New AI classifier for indicating AI-written text!

We’ve trained a classifier to distinguish between text written by a human and text written by AIs from a variety of providers. While it is impossible to reliably detect all AI-written text, we believe good classifiers can inform mitigations for false claims that AI-generated text was written by a human: for example, running automated misinformation campaigns, using AI tools for academic dishonesty, and positioning an AI chatbot as a human.

Our classifier is not fully reliable. In our evaluations on a “challenge set” of English texts, our classifier correctly identifies 26% of AI-written text (true positives) as “likely AI-written,” while incorrectly labeling human-written text as AI-written 9% of the time (false positives). Our classifier’s reliability typically improves as the length of the input text increases. Compared to our previously released classifier, this new classifier is significantly more reliable on text from more recent AI systems.
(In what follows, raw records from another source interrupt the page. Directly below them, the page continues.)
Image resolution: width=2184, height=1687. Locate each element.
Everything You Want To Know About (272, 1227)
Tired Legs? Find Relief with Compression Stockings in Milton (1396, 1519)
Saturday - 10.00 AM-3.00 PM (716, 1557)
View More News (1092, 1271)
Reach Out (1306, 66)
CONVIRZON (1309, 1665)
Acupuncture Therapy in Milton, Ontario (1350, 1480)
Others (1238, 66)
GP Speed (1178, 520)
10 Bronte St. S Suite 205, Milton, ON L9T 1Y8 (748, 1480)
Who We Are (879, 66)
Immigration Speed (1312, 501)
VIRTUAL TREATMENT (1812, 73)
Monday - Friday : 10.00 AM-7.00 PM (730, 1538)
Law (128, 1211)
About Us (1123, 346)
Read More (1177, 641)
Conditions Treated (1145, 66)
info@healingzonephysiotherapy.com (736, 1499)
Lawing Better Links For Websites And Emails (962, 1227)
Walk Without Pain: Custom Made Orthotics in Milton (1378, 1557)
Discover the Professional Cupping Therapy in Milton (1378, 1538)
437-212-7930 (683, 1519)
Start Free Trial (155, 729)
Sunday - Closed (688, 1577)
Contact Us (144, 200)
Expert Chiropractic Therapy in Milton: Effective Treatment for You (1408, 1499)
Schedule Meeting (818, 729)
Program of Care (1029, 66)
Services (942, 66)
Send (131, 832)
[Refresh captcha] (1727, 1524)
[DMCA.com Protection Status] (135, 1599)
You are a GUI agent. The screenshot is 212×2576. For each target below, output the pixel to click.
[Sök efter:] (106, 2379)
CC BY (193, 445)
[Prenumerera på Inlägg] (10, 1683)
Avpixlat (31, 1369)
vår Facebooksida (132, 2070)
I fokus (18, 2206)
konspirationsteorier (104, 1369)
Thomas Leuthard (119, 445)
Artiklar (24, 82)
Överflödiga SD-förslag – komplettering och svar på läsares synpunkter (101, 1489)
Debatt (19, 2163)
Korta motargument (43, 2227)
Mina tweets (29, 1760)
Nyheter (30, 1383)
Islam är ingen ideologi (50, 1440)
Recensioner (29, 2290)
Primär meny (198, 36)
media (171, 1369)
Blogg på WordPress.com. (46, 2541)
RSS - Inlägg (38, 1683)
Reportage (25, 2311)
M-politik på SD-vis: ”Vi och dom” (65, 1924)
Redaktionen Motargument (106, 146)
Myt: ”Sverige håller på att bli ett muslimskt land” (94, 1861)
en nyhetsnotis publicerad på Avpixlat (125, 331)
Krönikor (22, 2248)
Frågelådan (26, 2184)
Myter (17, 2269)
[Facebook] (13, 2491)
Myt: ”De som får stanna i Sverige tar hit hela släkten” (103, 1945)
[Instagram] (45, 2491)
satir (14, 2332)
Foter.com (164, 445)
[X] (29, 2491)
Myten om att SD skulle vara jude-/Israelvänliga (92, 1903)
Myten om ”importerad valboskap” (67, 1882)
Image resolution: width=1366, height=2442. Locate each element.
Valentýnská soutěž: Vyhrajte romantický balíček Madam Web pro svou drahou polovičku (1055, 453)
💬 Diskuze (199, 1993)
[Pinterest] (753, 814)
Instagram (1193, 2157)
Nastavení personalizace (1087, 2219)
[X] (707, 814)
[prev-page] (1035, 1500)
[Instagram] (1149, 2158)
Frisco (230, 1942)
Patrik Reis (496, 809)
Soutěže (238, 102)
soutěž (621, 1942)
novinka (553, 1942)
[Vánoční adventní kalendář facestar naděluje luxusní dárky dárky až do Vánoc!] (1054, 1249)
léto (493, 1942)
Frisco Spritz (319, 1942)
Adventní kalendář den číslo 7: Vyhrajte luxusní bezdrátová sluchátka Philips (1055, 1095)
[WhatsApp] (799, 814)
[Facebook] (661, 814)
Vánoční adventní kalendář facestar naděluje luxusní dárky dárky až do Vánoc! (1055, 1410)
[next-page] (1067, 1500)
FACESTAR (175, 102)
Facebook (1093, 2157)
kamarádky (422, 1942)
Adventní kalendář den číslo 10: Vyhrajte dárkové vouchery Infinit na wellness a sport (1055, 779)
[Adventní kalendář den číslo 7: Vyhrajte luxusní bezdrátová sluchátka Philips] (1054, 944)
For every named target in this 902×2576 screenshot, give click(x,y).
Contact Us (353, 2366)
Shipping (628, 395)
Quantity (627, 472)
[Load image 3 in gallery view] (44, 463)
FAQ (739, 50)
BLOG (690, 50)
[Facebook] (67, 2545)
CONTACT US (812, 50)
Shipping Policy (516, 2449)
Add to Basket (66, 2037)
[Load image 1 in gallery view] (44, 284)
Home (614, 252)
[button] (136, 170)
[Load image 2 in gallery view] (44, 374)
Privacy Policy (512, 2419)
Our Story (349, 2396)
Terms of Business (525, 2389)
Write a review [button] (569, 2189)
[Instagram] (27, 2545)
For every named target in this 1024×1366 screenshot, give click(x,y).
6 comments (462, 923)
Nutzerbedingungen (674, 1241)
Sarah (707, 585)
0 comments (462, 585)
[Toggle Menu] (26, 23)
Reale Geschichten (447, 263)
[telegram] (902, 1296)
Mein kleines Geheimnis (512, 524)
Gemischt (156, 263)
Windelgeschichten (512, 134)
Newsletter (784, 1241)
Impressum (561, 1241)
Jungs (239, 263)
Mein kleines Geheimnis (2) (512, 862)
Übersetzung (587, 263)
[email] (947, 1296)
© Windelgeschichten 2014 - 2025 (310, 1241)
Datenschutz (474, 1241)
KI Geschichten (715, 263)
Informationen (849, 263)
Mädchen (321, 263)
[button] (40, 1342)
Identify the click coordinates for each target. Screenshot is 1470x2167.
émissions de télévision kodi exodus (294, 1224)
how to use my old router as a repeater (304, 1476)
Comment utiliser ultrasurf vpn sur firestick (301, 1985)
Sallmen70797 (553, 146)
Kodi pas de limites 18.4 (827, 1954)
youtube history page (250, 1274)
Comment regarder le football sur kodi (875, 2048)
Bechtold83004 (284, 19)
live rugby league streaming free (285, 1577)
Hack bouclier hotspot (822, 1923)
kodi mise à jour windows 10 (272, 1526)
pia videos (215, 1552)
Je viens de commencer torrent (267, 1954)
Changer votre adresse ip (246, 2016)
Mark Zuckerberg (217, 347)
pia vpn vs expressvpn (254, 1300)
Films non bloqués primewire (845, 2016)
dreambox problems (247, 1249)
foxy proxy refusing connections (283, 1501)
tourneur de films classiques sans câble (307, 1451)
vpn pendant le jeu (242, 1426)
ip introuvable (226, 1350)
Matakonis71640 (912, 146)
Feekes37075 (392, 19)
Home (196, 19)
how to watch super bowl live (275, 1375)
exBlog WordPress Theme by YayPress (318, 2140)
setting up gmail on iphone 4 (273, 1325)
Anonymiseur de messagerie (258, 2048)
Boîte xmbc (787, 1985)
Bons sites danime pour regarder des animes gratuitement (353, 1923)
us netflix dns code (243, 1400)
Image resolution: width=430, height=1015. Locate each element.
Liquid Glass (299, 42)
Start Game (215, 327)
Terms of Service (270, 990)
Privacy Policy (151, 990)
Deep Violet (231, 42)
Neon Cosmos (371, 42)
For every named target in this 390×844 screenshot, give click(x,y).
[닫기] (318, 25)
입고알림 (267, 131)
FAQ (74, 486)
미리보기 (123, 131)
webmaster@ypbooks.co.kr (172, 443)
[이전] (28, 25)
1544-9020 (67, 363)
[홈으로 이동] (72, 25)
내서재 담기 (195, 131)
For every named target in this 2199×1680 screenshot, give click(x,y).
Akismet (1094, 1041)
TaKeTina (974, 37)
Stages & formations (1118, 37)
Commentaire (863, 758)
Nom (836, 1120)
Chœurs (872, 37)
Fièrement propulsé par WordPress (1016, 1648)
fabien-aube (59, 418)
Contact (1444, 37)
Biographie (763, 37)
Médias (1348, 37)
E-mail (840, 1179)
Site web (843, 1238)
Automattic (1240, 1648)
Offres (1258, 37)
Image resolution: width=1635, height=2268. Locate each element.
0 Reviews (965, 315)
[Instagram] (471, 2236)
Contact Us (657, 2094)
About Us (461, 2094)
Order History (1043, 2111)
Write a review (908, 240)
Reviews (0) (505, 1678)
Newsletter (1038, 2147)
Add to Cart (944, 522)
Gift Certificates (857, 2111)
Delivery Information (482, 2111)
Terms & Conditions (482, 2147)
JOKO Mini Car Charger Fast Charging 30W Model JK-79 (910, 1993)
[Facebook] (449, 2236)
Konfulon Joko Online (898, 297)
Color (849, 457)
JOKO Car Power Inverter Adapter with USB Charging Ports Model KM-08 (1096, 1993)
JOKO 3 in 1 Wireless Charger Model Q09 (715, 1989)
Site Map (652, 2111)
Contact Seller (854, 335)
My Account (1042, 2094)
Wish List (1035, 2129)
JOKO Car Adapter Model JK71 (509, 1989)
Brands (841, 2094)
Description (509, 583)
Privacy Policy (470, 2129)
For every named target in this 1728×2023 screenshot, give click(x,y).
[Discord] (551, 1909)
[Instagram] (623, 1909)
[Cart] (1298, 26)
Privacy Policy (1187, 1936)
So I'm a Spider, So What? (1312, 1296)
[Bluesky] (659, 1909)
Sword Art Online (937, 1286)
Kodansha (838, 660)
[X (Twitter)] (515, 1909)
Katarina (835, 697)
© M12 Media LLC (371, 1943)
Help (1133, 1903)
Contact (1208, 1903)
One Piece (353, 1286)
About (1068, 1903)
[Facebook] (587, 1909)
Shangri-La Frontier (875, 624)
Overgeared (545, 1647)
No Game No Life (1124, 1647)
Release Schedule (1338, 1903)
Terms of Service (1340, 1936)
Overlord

Haven’t read the paper yet, but possibly related


Importantly noted by OpenAI in the blog post above:


Our classifier has a number of important limitations. It should not be used as a primary decision-making tool, but instead as a complement to other methods of determining the source of a piece of text.

  1. The classifier is very unreliable on short texts (below 1,000 characters). Even longer texts are sometimes incorrectly labeled by the classifier.
  2. Sometimes human-written text will be incorrectly but confidently labeled as AI-written by our classifier.
  3. We recommend using the classifier only for English text. It performs significantly worse in other languages and it is unreliable on code.
  4. Text that is very predictable cannot be reliably identified. For example, it is impossible to predict whether a list of the first 1,000 prime numbers was written by AI or humans, because the correct answer is always the same.
  5. AI-written text can be edited to evade the classifier. Classifiers like ours can be updated and retrained based on successful attacks, but it is unclear whether detection has an advantage in the long-term.
  6. Classifiers based on neural networks are known to be poorly calibrated outside of their training data. For inputs that are very different from text in our training set, the classifier is sometimes extremely confident in a wrong prediction.

Still, it would be great to see this classifier available to developers via an API. However, this does not seem forthcoming, per the same reference above:


At this time, we are only making the classifier available via open access to a web interface that outputs classes rather than estimated probabilities. We do not plan to release the model weights, but recognize that the web interface still makes it possible for anyone to develop evasion techniques by optimizing against the classifier.